Milk is renowned as a nutritional powerhouse, often considered the food with the highest nutrient density, making it a natural dietary staple for infants from ancient times. This association continues to hold true, as milk is the preferred oral nutrition supplement for bedridden patients (1).
Nonetheless, the role of milk in adult diets remains a topic of debate. Some studies argue that daily milk consumption is unnecessary, while others advocate for its regular inclusion (1). Here, we present a breakdown of the considerations to help you decide whether daily milk intake is right for you.
Milk and Obesity
Despite the common perception that full-fat dairy products contribute to weight gain, research has revealed a contrary perspective. In fact, full-fat dairy products might be more effective in weight management than their low-fat counterparts. Walter Willet, a nutrition expert from Harvard School of Public Health, clarifies that the demonization of all fats emerged in the 1950s and 1960s when saturated fats were linked to high cholesterol and increased heart disease risk (2).
However, reducing saturated fat in food products or diets often leads to their replacement with sugars or carbohydrates. The downside to this substitution is that carbohydrates do not provide the same feeling of fullness as fats, causing increased food consumption (2). Some studies even suggest that the more sugar we consume, the stronger our cravings become, akin to an addiction (3).
Modern Milk Dilemma
Modern milk options have evolved to cater to various preferences and dietary needs, from animal-based milk to plant-based alternatives. The variety of choices makes selecting the right milk a bit tricky, especially given the differing nutritional profiles.
Choosing the Right Milk
If your goal is to use milk to promote a sense of fullness and avoid excessive food intake, full cream milk is a suitable choice. However, be mindful of monitoring your overall calorie intake and opt for milk with lower sugar content. On the other hand, if you tend to obtain fats from other food sources, opting for low-fat milk is advisable while remaining vigilant about sugar content. In essence, prioritize milk with minimal sugar, saturated fat, and trans-fat content, as these components have been associated with various health complications.
Plant-based milk alternatives may not necessarily be healthier than cow's milk, as they could contain higher sugar levels. However, they are an environmentally friendly choice, with soy milk, almond milk, oat milk, and rice milk producing fewer carbon emissions and greenhouse gases compared to cow's milk.
Pros and Cons of Milk
The decision of whether to incorporate milk into your daily diet remains a subject of debate. Factors such as your dietary intake and body weight play a pivotal role in determining the daily milk consumption that suits you. For individuals with normal weight, one glass of milk per day may suffice, while those who are underweight might consider upping their intake to two glasses. Yet, it is essential to balance the intake of beneficial fats from milk with the reduction of harmful fats from sources such as deep-fried foods, foods high in trans-fats, and those with high saturated fat content.

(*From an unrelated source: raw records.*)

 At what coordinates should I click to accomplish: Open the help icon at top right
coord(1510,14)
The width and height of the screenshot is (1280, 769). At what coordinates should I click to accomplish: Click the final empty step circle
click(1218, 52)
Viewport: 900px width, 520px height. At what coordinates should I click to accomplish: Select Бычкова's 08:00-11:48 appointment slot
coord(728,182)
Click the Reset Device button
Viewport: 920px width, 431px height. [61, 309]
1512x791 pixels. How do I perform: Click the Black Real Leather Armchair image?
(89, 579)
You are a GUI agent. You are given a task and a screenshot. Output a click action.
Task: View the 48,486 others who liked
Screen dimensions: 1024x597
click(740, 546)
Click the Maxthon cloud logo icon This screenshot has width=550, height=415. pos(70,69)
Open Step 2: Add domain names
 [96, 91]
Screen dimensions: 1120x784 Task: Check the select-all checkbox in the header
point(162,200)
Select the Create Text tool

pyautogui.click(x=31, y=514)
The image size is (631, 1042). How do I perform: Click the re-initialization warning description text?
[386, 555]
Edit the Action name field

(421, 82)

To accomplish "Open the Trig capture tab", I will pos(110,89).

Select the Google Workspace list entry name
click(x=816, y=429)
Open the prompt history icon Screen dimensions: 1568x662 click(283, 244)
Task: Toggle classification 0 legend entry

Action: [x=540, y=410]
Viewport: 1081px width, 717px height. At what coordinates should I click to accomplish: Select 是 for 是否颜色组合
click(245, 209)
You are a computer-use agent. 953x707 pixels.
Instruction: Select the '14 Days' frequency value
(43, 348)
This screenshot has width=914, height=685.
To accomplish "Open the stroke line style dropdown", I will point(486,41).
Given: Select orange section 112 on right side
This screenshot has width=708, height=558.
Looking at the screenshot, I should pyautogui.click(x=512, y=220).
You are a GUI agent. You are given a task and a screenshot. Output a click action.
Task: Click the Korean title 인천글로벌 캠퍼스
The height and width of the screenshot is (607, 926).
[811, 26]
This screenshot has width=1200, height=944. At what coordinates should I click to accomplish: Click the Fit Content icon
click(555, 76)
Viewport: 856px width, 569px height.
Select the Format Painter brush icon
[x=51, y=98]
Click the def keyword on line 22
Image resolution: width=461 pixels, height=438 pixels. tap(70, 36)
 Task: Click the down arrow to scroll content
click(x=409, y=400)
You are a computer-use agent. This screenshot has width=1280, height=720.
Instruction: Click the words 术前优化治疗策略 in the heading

In Malaysia, where a significant portion of the population is overweight or obese, reconsidering daily milk consumption may be prudent. The key is to ensure you meet your daily calcium requirements, which can also be obtained from alternative sources like anchovies, sardines, almonds, kale, and various other foods (5,6).
Fact Check (5,6)
Saturated fat is often high in animal-based and certain plant-based foods, such as coconut milk (santan). Excessive intake is linked to elevated blood cholesterol levels and an increased risk of heart disease. Notably, many coconut milk products claim to be cholesterol-free, despite containing high levels of saturated fat.
Trans fat is a man-made fat produced through hydrogenation, which raises bad (LDL) cholesterol and lowers good (HDL) cholesterol levels. Consuming trans fats increases the risk of heart disease, stroke, and type 2 diabetes. Examples of foods that may contain trans fats include doughnuts, cookies, crackers, muffins, pies, fast food, and cakes.